1)Warmth of the tropics. I’m not talking jacket warm, I’m looking for sweaty warm on a sunny afternoon.
2) White sandy beaches. I don’t really care if the sand is white, red or black, but white sounds better.
3) World Class Fishing. Fishing for what? I don’t really care other than the bigger, the better and if they happen to be tasty, that’s an additional plus.
4) Cold Margaritas, (good food, plenty of choices - but cold Margaritas are very important.)
5) Affordable prices. This one is tough since you have to factor travel expense, accommodations, food and fishing.
6) Small town atmosphere. This may not make everyone’s list, but I choose to live in the boonies and heading for a city (even one with the above 5 attributes) for a vacation isn’t high on my list.

In February, I found a perfect-six at the Isla Mujeres (Isle of Women) which is about 6 miles off the coast of Cancun, Mexico. Cancun is in the Tropics. That’s why it’s become a popular winter retreat for millions of people.  Isla Mujeres is small town. I loved it.
Isla Mujeres features white sandy beaches on one side and rocky, California-like beaches on the other. Both sides have numerous restaurants and stop-over points where cold Margaritas are dispensed. And there’s never a line. Okay, maybe by the ferry boat docks it might take a minute to get a cervesa-frio, but elsewhere, a cold drink and warm welcome is instantaneous.
One of the reasons Mexico has become a popular tourism spot is affordability. Cancun is huge and offers lots of flight options. The ferry costs 12 bucks round trip. On the island a taxi can take you from one end to the other and back for $3 - if you feel the need to travel.
And the fishing is good. I hired Capt. Jorge Mostalac ( for 4 days for what a comparable experience state-side would cost for a day.
A perfect-six?

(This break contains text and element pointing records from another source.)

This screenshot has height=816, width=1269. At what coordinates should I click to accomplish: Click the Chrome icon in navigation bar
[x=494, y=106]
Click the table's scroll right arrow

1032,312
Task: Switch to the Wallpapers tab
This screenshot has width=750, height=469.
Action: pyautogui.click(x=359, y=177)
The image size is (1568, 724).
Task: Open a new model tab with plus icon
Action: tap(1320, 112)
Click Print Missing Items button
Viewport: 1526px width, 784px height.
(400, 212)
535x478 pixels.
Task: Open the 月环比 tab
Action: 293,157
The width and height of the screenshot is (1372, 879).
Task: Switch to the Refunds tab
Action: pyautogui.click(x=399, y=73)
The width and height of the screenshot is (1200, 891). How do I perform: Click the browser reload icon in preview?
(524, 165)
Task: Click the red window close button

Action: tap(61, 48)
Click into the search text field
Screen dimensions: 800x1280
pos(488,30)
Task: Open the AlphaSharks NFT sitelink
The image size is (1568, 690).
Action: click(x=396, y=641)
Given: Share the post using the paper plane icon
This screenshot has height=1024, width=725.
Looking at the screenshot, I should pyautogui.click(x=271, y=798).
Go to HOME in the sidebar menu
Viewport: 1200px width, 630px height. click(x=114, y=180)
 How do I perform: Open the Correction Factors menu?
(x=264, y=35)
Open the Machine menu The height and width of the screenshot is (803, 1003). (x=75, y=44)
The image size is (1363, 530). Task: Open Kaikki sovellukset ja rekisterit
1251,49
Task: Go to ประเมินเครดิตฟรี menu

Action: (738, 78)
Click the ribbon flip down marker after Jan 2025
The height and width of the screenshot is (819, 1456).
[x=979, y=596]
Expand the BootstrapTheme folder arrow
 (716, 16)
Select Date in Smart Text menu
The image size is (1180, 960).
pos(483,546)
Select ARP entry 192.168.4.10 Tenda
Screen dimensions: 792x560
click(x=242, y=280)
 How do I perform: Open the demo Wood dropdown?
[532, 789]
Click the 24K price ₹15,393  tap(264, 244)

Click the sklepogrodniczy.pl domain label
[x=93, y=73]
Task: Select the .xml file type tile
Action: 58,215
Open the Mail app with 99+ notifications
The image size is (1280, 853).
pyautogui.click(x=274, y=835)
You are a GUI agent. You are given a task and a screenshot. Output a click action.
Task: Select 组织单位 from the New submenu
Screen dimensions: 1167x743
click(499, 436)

Absolutely!


Saturday, March 9, 2013


     It’s hard to look at a snow covered landscape and think spring is anywhere near. But yesterday made me confident. Though the temperature only climbed to around 40 degrees, with little wind and almost zero clouds against the blue, it was easy to feel the warmth of the early March sun. 
I didn’t look for robins, it wasn’t sandhill cranes flying like last week. I spent the afternoon in the “sunroom” on my pole building repairing, oiling and respooling my fishing reels. Just outside the solar heated ell, I checked for (and found) thousands of “snow fleas,” the little insects that are one of the a surest signs of spring. In the world of entomologists, they are known as Achorutes nivicola; to others they are springtails, but when they emerge to play on the surface of melting snowdrifts, it’s easy to understand their snow flea moniker. 
        They are not even distantly related to real fleas and with a magnifying glass, they don’t look much like a flea, either. They don’t climb on dogs, cats or people. I’m told they feed mostly on decaying vegetation and fungi. But when you walk outside and spot what looks like energetic flakes of pepper frolicking on remnant snow, it’s snow fleas. 

I suppose there’s some life cycle reason for them to crawl out from under where ever they huddled down for the winter. Perhaps it’s a prelude to their breeding season or an escape from the meltwater dripping under the snow. I like to think it’s just the joy of spring, calling them out for a few hours of spring’s promise.